» Exercise description
Convert the lines of the entries below into a Markdown table with the columns "Row" and "Line", skipping blank lines and omitting the pictures.

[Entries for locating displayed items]
## BEGIN

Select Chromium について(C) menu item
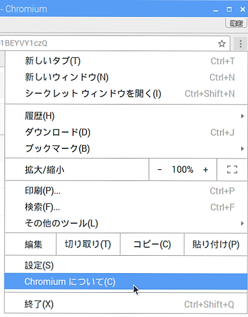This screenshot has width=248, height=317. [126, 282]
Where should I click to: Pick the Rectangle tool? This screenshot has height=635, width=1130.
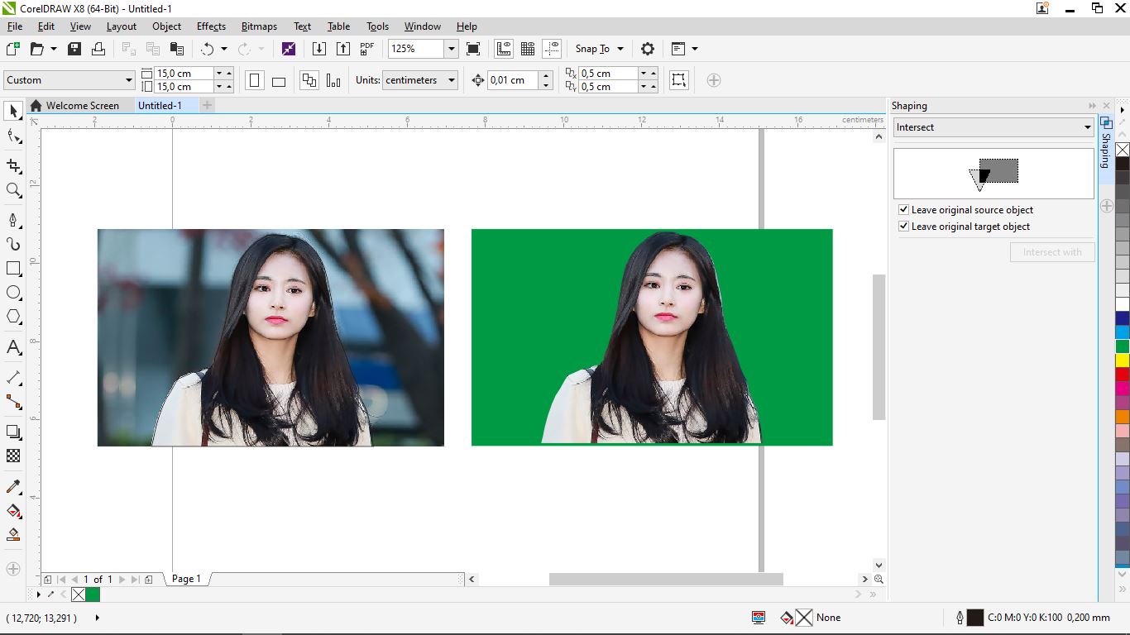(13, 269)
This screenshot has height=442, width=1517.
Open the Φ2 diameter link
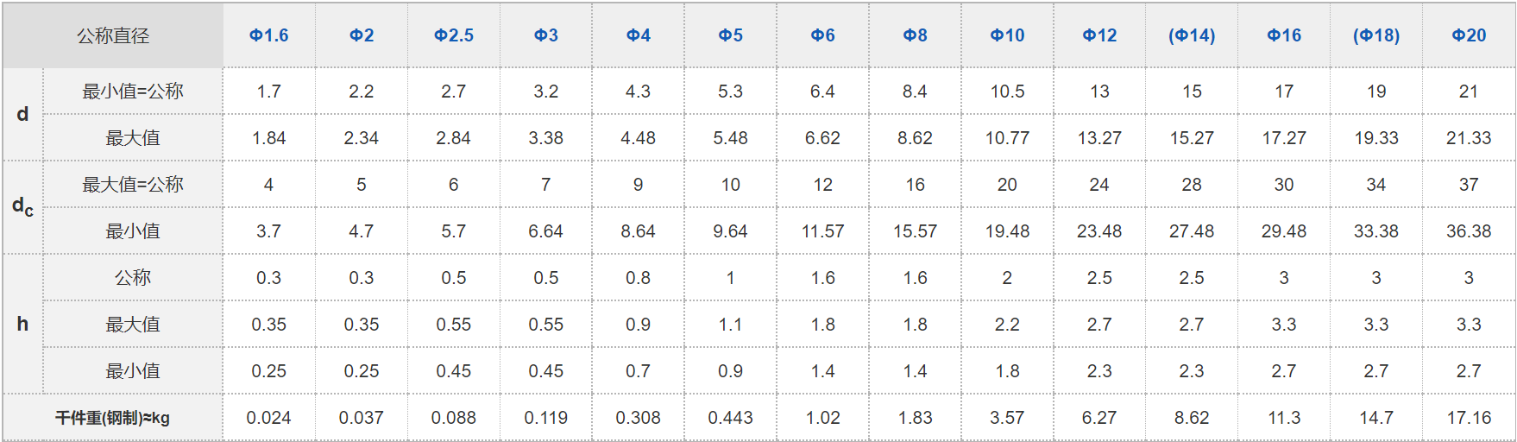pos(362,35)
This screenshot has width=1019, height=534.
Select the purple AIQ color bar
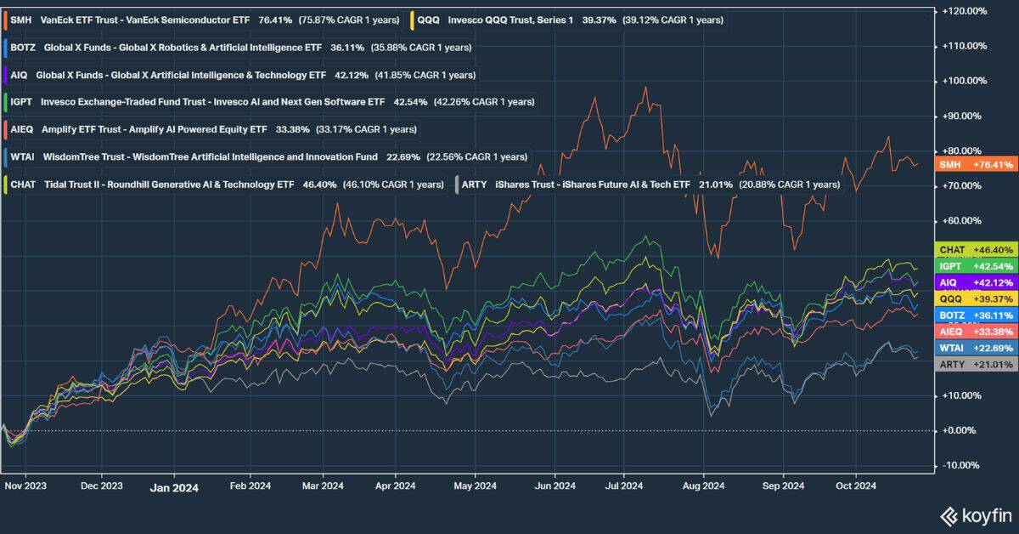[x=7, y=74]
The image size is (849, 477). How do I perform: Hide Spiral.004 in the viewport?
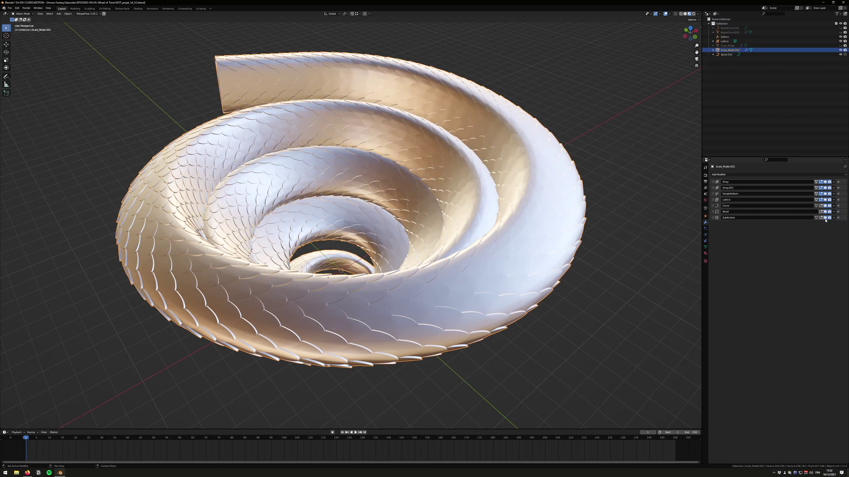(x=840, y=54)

## END

» Response
| Row | Line |
|---|---|
| 1 | Select Chromium について(C) menu item |
| 2 | This screenshot has width=248, height=317. [126, 282] |
| 3 | Where should I click to: Pick the Rectangle tool? This screenshot has height=635, width=1130. |
| 4 | (13, 269) |
| 5 | This screenshot has height=442, width=1517. |
| 6 | Open the Φ2 diameter link |
| 7 | pos(362,35) |
| 8 | This screenshot has width=1019, height=534. |
| 9 | Select the purple AIQ color bar |
| 10 | [x=7, y=74] |
| 11 | The image size is (849, 477). How do I perform: Hide Spiral.004 in the viewport? |
| 12 | (x=840, y=54) |